Special Counsel Robert Mueller has indicted former Trump campaign chair Paul Manafort for the third time.
In yet another superseding indictment, Mr. Manafort is alleged to have secretly paid former European politicians to lobby on behalf of the Ukraine.
The new allegations surfaced just hours after Mr. Manafort’s longtime business associate, Rick Gates pleaded guilty to conspiracy against the U.S. and lying the FBI.
Although the indictment was filed last week, it was made public until Friday afternoon.
Mr. Manafort and Gates secretly funded a group of former leaders informally called the “Hapsburg Group,” to provide what appeared to be an “independent assessment” of the Ukrainian government’s actions when, in fact, they were paid lobbyists, prosecutors allege.
In 2012 and 2013, the two used at least four offshore accounts to wire more than 2 million euros to the group of former politicians.
The group was managed by an unidentified European chancellor referred in court documents as Foreign Politician A in coordination with Mr. Manafort, politicians alleged. Politicians from the Hapsburg group lobbied members of Congress, officials in the Obama administration in 2013, prosecutors allege.
The new indictment piles on five new counts against Mr. Manafort, including conspiracy against the U.S., conspiracy to launder money, filing false and misleading financial statements, false statements, and knowingly and willfully acting as an unregistered agent of a foreign government.
Mr. Mueller is now seeking forfeiture of Mr. Manafort’s assets, including a homes in Brooklyn, Arlington, Va., and the Hamptons along with his life insurance policy and two U.S. bank accounts.
Mr. Manafort did immediately comment on the new charges. But earlier in the day he maintained released a statement maintaining his innocence after Gates pleaded guilty.
“This does not alter my commitment to defend myself against the untrue piled up charges contained in the indictments against me,” he said.
The new charges were made public one day after prosecutors filed a superseding indictment against Gates and Mr. Manafort. They are accused of of laundering millions of dollars through offshore bank accounts while acting as unregistered agents of the Ukrainian government and hiding those funds from the Treasury and Justice departments. Roughly $75 million was funneled to offshore bank accounts controlled by Mr. Manafort.
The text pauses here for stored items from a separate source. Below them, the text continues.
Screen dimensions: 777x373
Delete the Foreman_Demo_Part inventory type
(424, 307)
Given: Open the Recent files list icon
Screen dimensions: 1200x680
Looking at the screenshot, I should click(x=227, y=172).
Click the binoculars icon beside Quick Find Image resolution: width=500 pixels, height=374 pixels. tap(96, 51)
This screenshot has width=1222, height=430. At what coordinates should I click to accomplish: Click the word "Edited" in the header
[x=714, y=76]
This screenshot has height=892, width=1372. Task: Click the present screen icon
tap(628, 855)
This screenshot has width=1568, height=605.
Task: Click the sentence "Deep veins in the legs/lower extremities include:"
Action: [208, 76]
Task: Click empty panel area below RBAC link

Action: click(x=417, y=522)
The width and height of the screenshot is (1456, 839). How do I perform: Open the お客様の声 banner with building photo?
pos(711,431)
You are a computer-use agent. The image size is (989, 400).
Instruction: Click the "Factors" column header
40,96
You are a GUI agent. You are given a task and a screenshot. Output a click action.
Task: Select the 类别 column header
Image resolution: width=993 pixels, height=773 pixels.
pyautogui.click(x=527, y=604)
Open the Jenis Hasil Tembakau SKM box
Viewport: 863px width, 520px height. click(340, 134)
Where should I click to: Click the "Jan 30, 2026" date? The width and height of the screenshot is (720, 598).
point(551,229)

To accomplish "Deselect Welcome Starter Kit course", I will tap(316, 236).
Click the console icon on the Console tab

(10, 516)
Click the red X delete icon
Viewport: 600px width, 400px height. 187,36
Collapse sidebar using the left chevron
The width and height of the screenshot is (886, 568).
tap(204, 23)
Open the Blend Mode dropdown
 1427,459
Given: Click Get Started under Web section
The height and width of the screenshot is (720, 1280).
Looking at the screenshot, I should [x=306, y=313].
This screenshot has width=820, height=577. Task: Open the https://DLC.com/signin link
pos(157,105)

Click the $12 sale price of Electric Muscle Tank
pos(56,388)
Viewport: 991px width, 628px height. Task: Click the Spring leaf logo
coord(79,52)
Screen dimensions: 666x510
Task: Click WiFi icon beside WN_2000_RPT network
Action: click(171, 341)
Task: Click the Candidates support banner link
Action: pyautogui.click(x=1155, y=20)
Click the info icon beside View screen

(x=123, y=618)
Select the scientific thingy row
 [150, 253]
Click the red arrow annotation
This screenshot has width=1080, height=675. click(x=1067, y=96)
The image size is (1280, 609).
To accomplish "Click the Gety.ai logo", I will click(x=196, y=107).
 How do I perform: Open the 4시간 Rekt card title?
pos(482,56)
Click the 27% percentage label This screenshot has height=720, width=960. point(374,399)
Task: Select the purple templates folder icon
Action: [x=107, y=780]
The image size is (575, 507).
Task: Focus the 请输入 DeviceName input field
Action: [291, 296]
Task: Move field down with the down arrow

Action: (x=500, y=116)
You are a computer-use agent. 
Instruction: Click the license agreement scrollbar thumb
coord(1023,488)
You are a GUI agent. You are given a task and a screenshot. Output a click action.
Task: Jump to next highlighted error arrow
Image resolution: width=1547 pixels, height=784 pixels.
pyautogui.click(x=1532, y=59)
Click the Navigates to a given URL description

Prosecutors alleged the pair used those funds to pay for personal expenses. Gates paid for his children’s tuition and redecorated his home, while Mr. Manafort lived a “lavish lifestyle” in the United States.
In October, the two were charged with conspiracy and money laundering. Both have pleaded not guilty, but Gates changed his plea Friday. Mr. Manafort is expected to go trial later this year.